Set exercise: Give the lines from the start of the records through the line with "2016 (333, 656)" as a Markdown table with two columns, No. and Text. Put the row number in No. and the line in Text, and leave out blank lines.

Provided information:
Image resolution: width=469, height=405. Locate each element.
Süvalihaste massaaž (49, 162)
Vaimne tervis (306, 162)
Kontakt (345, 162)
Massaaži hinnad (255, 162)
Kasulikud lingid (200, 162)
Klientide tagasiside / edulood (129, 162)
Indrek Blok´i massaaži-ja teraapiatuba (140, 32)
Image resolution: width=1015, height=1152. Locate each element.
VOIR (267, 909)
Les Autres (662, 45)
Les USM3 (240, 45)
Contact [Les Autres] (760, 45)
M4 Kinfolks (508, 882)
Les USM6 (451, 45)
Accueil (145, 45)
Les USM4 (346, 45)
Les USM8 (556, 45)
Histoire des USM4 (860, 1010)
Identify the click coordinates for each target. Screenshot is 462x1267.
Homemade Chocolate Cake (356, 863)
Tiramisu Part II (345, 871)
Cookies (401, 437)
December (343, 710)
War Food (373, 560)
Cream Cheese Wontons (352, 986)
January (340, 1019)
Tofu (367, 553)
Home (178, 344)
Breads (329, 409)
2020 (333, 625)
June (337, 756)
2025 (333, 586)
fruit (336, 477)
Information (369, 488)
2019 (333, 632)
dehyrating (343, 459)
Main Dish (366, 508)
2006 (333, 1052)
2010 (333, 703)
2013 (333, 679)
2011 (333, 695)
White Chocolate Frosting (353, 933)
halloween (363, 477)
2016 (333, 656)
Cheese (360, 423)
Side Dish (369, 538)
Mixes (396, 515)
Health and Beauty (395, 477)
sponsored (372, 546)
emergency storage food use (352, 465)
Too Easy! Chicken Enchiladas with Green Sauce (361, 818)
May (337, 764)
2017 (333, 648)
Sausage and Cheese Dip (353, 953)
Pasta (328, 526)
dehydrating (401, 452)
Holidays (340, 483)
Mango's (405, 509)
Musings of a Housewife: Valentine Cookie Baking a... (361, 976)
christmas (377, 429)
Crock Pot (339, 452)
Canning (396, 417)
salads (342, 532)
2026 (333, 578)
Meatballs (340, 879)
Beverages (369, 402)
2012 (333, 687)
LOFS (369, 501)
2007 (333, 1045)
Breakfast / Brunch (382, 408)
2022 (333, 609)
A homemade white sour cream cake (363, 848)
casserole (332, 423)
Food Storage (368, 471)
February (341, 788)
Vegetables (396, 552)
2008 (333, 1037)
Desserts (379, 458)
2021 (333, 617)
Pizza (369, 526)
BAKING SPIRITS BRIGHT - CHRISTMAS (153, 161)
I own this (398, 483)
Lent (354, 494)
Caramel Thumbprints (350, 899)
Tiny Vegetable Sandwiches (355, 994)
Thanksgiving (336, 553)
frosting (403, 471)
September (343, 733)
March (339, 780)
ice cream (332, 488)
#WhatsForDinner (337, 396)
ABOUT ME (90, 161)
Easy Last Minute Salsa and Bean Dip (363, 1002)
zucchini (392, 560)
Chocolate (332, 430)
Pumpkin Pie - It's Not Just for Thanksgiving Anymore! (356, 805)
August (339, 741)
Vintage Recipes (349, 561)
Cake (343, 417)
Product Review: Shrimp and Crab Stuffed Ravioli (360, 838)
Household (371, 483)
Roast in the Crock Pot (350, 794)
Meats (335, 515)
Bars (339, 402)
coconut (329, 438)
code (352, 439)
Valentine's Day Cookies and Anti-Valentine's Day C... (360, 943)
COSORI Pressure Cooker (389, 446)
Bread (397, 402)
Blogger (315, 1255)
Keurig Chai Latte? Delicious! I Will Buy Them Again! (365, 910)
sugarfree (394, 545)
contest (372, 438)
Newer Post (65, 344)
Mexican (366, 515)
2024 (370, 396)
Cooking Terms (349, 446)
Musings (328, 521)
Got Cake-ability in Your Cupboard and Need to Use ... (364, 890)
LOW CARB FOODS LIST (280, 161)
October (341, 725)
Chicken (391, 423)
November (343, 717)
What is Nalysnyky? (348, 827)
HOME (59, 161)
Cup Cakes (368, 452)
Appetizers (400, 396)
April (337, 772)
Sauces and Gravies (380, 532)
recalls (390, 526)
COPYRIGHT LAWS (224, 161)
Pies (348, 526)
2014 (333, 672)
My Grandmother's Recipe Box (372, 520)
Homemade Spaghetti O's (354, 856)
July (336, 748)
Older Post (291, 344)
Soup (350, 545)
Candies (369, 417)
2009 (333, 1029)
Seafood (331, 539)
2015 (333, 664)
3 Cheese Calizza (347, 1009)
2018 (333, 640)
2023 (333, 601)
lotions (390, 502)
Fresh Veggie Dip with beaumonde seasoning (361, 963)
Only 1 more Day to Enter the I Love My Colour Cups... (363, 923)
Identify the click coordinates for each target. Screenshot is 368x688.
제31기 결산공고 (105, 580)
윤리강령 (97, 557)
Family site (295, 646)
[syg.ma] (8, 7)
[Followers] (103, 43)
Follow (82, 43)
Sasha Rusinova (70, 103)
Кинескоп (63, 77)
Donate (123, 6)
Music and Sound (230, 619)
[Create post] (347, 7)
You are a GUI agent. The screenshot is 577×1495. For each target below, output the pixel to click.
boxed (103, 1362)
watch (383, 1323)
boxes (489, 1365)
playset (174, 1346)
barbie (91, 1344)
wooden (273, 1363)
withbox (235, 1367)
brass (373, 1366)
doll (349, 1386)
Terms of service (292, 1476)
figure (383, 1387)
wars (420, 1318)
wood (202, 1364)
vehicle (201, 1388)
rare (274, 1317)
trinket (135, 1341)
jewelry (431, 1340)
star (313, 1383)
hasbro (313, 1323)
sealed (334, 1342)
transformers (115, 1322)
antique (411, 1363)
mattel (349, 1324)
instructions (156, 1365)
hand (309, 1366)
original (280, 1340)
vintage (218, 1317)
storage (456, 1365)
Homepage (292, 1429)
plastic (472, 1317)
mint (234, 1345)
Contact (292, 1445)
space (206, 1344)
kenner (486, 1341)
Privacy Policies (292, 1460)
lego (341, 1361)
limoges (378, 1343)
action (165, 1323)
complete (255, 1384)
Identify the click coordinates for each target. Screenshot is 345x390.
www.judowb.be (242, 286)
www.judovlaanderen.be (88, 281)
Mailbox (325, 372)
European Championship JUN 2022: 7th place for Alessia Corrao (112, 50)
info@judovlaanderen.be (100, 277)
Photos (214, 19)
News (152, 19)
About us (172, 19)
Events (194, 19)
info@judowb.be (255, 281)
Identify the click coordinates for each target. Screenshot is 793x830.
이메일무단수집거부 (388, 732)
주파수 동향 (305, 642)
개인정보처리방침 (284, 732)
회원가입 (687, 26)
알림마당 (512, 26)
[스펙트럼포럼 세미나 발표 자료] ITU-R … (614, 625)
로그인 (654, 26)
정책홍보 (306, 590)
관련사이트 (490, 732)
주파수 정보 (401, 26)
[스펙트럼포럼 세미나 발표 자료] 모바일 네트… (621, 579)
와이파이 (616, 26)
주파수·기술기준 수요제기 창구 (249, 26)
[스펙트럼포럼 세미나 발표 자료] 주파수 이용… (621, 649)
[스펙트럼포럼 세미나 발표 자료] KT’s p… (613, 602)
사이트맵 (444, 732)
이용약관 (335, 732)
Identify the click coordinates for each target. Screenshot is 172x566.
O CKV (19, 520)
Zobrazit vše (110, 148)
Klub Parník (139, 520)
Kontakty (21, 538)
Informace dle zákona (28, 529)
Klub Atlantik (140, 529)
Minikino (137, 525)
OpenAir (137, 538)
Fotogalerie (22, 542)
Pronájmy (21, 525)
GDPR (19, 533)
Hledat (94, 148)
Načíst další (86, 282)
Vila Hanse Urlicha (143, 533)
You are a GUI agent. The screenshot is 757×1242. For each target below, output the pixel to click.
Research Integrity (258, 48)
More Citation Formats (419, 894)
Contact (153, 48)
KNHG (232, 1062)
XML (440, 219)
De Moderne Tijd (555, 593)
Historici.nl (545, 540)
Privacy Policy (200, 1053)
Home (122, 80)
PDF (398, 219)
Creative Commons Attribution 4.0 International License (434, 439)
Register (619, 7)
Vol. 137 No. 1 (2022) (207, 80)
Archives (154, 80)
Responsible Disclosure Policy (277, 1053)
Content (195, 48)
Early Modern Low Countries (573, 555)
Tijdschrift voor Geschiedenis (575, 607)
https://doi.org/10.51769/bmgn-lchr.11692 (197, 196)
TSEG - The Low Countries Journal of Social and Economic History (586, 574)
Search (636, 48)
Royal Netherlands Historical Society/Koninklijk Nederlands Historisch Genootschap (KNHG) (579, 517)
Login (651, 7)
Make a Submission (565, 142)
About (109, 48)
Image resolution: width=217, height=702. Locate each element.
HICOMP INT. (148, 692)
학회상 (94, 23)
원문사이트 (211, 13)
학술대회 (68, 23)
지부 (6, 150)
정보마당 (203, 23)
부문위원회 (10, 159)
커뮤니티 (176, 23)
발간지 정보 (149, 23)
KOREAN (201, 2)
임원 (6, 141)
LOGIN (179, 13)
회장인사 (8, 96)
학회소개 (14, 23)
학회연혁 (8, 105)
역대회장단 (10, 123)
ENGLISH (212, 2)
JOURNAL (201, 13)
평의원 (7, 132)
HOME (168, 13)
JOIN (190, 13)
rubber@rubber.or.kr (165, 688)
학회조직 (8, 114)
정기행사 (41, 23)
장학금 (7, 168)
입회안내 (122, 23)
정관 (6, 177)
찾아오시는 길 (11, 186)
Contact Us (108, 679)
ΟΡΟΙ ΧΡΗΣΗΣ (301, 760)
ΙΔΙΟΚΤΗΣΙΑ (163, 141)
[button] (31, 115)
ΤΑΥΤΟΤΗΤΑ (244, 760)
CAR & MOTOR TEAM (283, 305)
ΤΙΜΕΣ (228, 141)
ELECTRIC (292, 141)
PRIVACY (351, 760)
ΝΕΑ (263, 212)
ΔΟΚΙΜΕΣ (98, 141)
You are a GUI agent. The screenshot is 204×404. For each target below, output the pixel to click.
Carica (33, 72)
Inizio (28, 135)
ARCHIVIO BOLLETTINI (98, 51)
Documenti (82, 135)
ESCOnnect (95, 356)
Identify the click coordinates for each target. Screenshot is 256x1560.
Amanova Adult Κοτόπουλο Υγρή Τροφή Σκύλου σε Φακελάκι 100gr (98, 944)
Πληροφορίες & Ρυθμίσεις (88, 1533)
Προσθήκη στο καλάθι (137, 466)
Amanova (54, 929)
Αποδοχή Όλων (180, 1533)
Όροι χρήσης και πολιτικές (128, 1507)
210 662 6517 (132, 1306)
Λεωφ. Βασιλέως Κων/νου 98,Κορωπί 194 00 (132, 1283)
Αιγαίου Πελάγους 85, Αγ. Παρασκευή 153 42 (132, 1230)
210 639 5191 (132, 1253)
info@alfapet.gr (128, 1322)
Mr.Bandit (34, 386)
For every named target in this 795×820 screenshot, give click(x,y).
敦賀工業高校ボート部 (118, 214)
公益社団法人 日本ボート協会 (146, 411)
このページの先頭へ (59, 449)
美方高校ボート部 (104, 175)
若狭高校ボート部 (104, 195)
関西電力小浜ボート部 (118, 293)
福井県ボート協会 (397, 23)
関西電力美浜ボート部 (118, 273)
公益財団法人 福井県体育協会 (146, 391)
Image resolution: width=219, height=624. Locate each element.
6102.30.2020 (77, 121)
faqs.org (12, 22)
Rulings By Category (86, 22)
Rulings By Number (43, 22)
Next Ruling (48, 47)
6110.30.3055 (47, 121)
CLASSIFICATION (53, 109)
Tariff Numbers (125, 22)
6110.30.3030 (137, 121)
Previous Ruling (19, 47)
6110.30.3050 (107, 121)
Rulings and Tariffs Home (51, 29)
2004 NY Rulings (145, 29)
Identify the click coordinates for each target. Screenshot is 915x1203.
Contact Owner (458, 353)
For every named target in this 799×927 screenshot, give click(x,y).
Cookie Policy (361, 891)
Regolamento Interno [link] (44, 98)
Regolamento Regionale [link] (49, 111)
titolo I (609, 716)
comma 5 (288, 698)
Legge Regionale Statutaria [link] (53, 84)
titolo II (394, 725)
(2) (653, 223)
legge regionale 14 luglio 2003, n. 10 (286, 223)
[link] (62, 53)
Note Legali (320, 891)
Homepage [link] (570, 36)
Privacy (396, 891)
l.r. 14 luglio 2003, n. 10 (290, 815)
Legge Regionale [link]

Task response:
| No. | Text |
|---|---|
| 1 | Image resolution: width=469, height=405. Locate each element. |
| 2 | Süvalihaste massaaž (49, 162) |
| 3 | Vaimne tervis (306, 162) |
| 4 | Kontakt (345, 162) |
| 5 | Massaaži hinnad (255, 162) |
| 6 | Kasulikud lingid (200, 162) |
| 7 | Klientide tagasiside / edulood (129, 162) |
| 8 | Indrek Blok´i massaaži-ja teraapiatuba (140, 32) |
| 9 | Image resolution: width=1015, height=1152. Locate each element. |
| 10 | VOIR (267, 909) |
| 11 | Les Autres (662, 45) |
| 12 | Les USM3 (240, 45) |
| 13 | Contact [Les Autres] (760, 45) |
| 14 | M4 Kinfolks (508, 882) |
| 15 | Les USM6 (451, 45) |
| 16 | Accueil (145, 45) |
| 17 | Les USM4 (346, 45) |
| 18 | Les USM8 (556, 45) |
| 19 | Histoire des USM4 (860, 1010) |
| 20 | Identify the click coordinates for each target. Screenshot is 462x1267. |
| 21 | Homemade Chocolate Cake (356, 863) |
| 22 | Tiramisu Part II (345, 871) |
| 23 | Cookies (401, 437) |
| 24 | December (343, 710) |
| 25 | War Food (373, 560) |
| 26 | Cream Cheese Wontons (352, 986) |
| 27 | January (340, 1019) |
| 28 | Tofu (367, 553) |
| 29 | Home (178, 344) |
| 30 | Breads (329, 409) |
| 31 | 2020 (333, 625) |
| 32 | June (337, 756) |
| 33 | 2025 (333, 586) |
| 34 | fruit (336, 477) |
| 35 | Information (369, 488) |
| 36 | 2019 (333, 632) |
| 37 | dehyrating (343, 459) |
| 38 | Main Dish (366, 508) |
| 39 | 2006 (333, 1052) |
| 40 | 2010 (333, 703) |
| 41 | 2013 (333, 679) |
| 42 | 2011 (333, 695) |
| 43 | White Chocolate Frosting (353, 933) |
| 44 | halloween (363, 477) |
| 45 | 2016 (333, 656) |